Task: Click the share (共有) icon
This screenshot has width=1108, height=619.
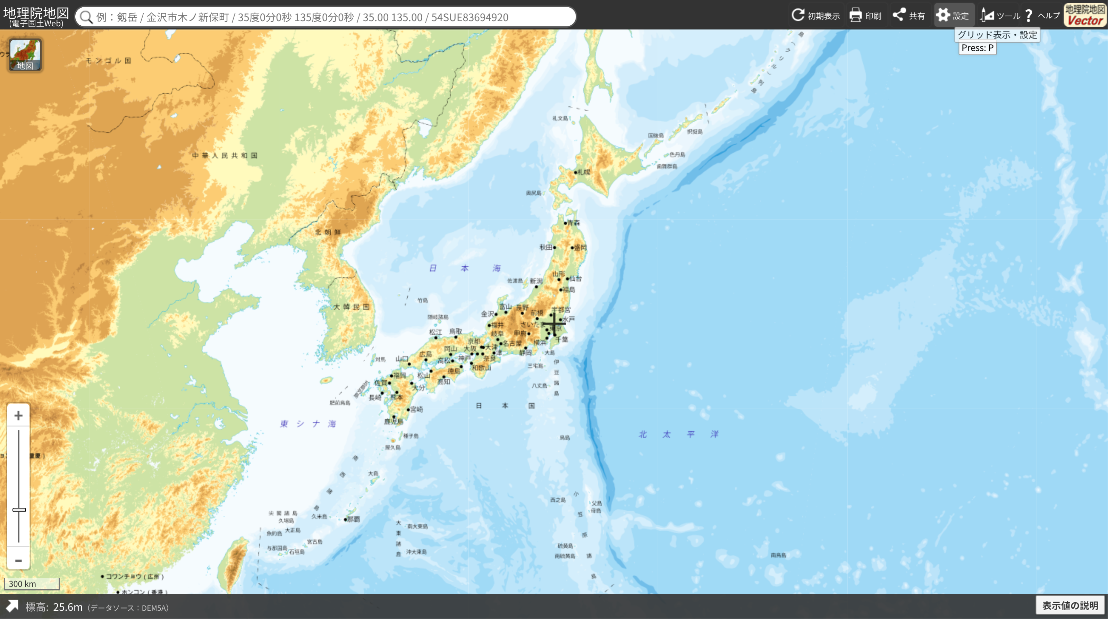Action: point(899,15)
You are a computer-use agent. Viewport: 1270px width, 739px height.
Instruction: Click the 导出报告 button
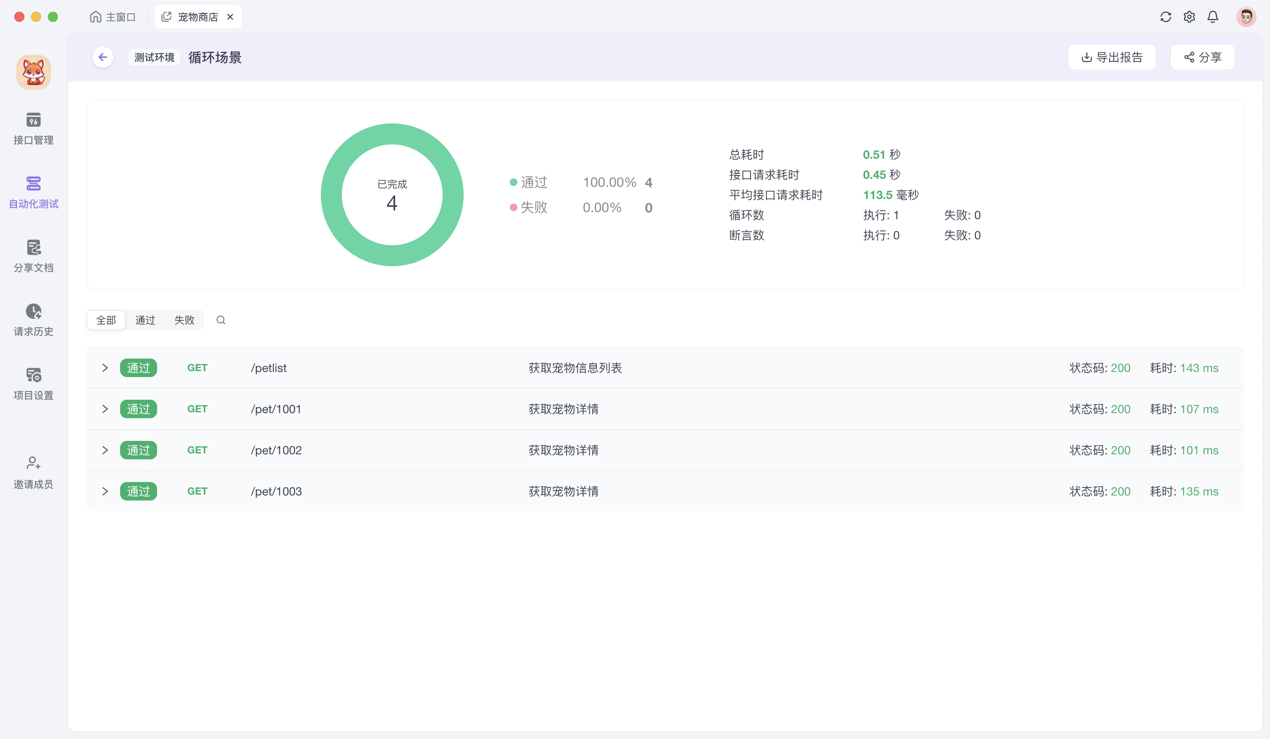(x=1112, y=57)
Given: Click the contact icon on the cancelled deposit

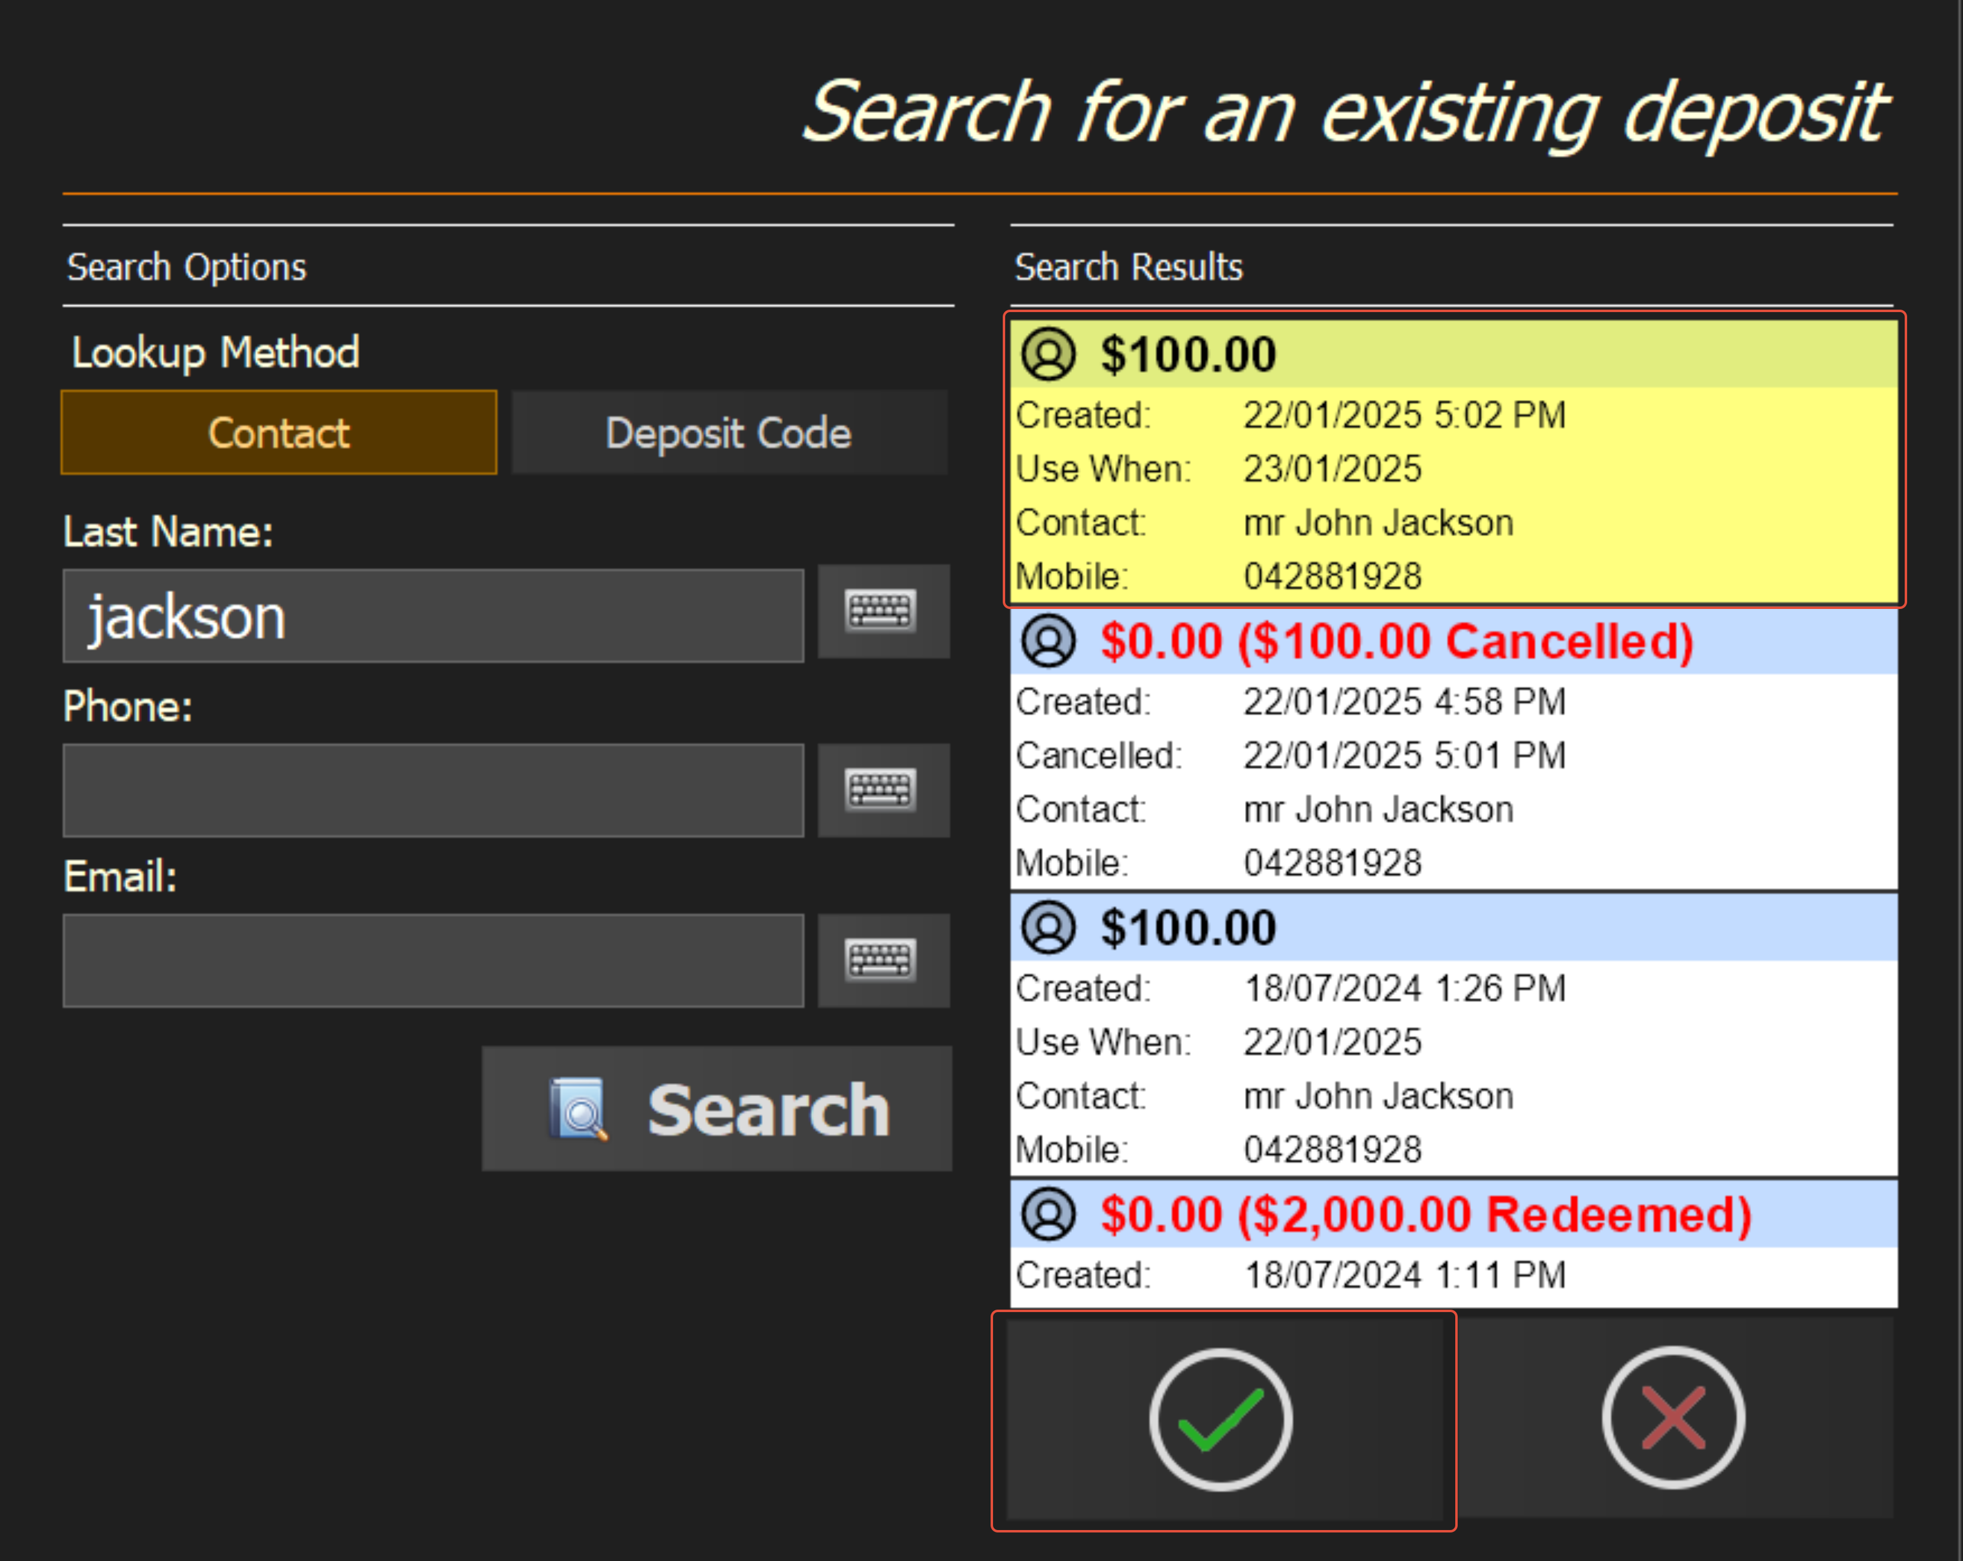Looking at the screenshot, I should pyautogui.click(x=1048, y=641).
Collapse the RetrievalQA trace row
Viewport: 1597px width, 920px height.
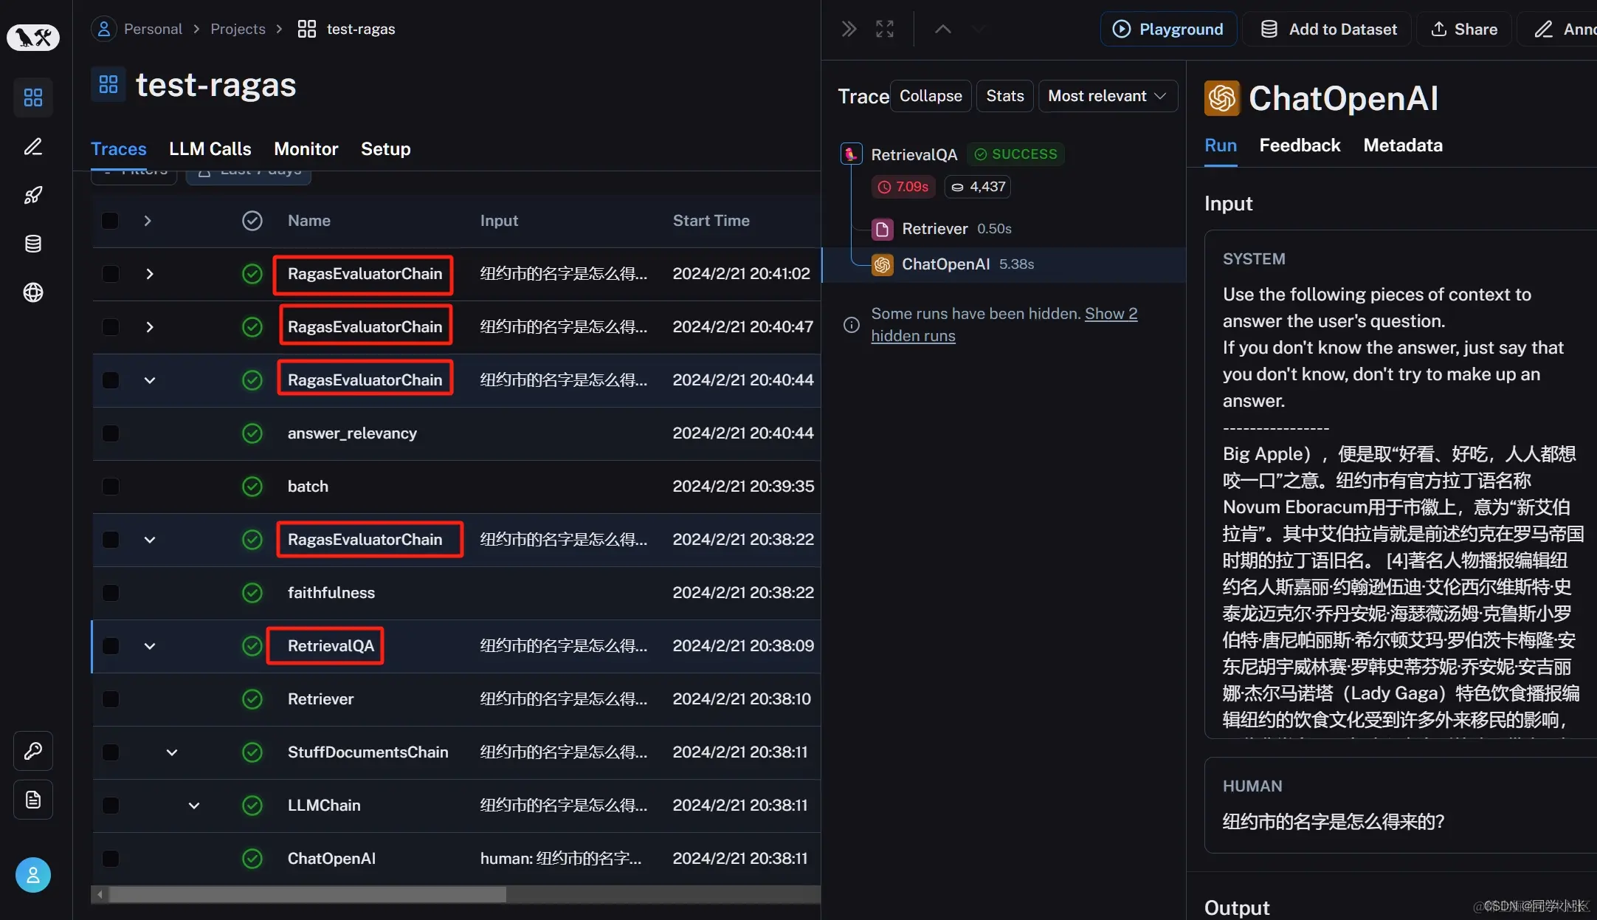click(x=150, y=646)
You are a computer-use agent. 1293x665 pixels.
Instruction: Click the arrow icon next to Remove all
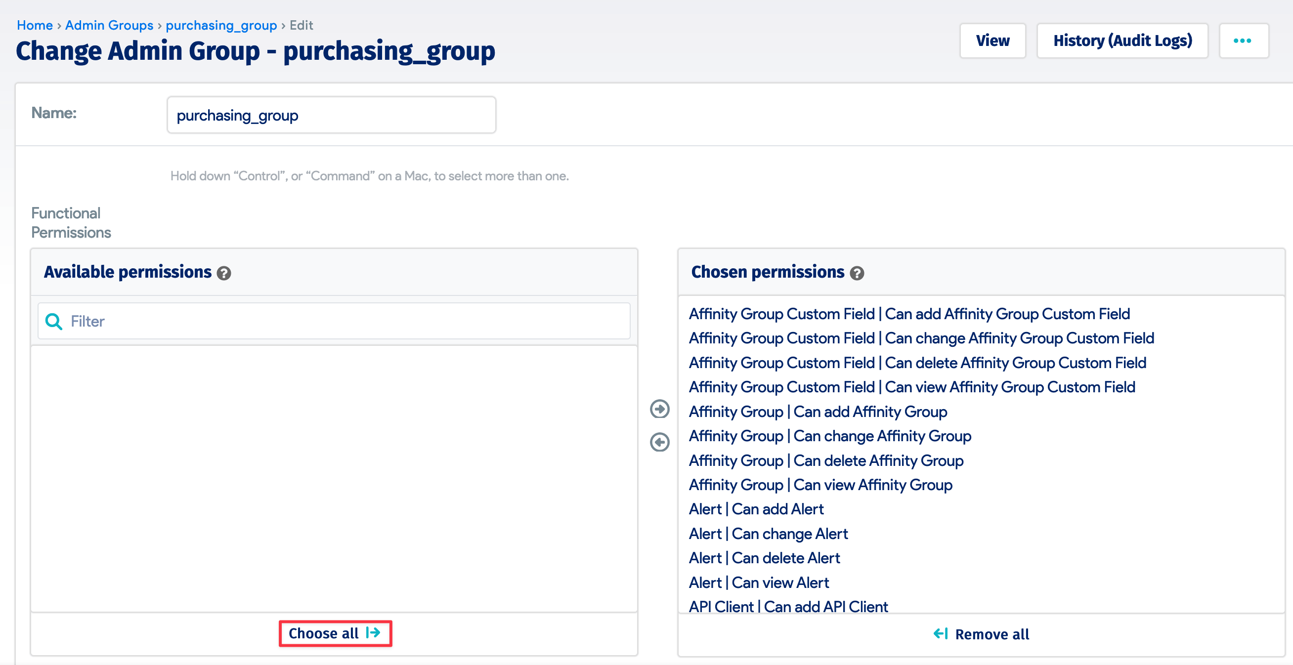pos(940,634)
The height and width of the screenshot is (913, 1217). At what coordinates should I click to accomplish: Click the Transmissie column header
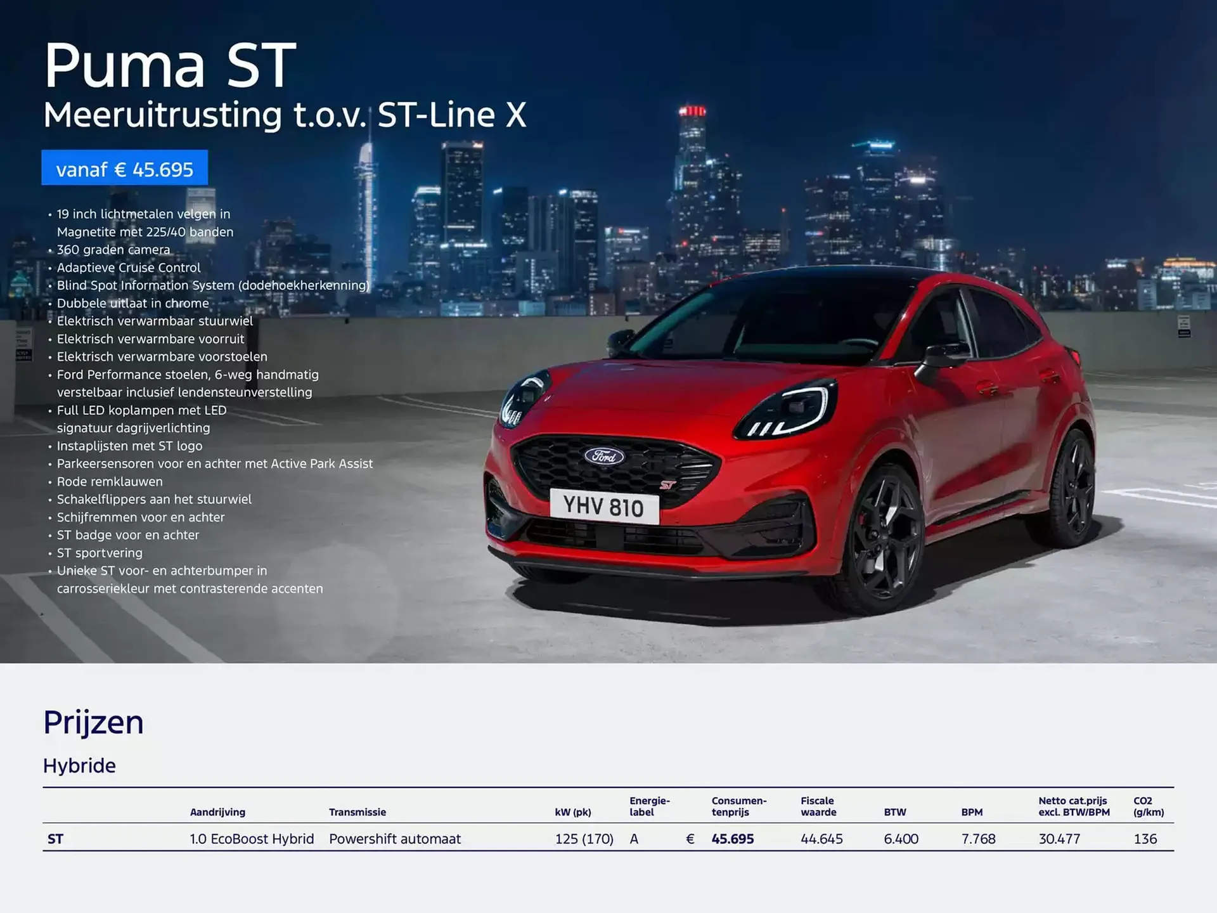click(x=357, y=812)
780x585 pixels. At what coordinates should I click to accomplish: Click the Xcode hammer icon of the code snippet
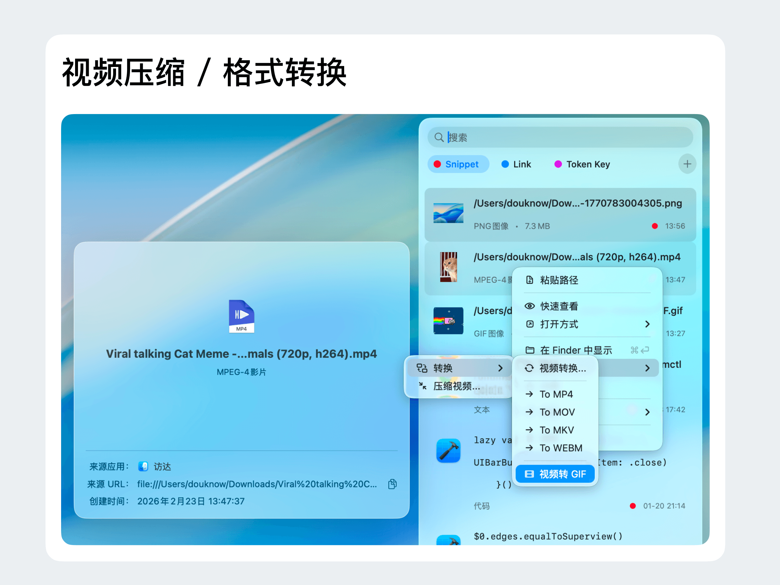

---+---

▶ TASK STATEMENT: The line containing "Viewport: 1597px width, 920px height." and each line after it through the end of the listing above are to be written out exactly, without the pictures.

▶ TASK RESPONSE:
Viewport: 1597px width, 920px height.
click(x=150, y=646)
You are a computer-use agent. 1293x665 pixels.
Instruction: Click the arrow icon next to Remove all
pos(940,634)
The height and width of the screenshot is (913, 1217). At what coordinates should I click to accomplish: Click the Transmissie column header
click(x=357, y=812)
780x585 pixels. At what coordinates should I click to accomplish: Click the Xcode hammer icon of the code snippet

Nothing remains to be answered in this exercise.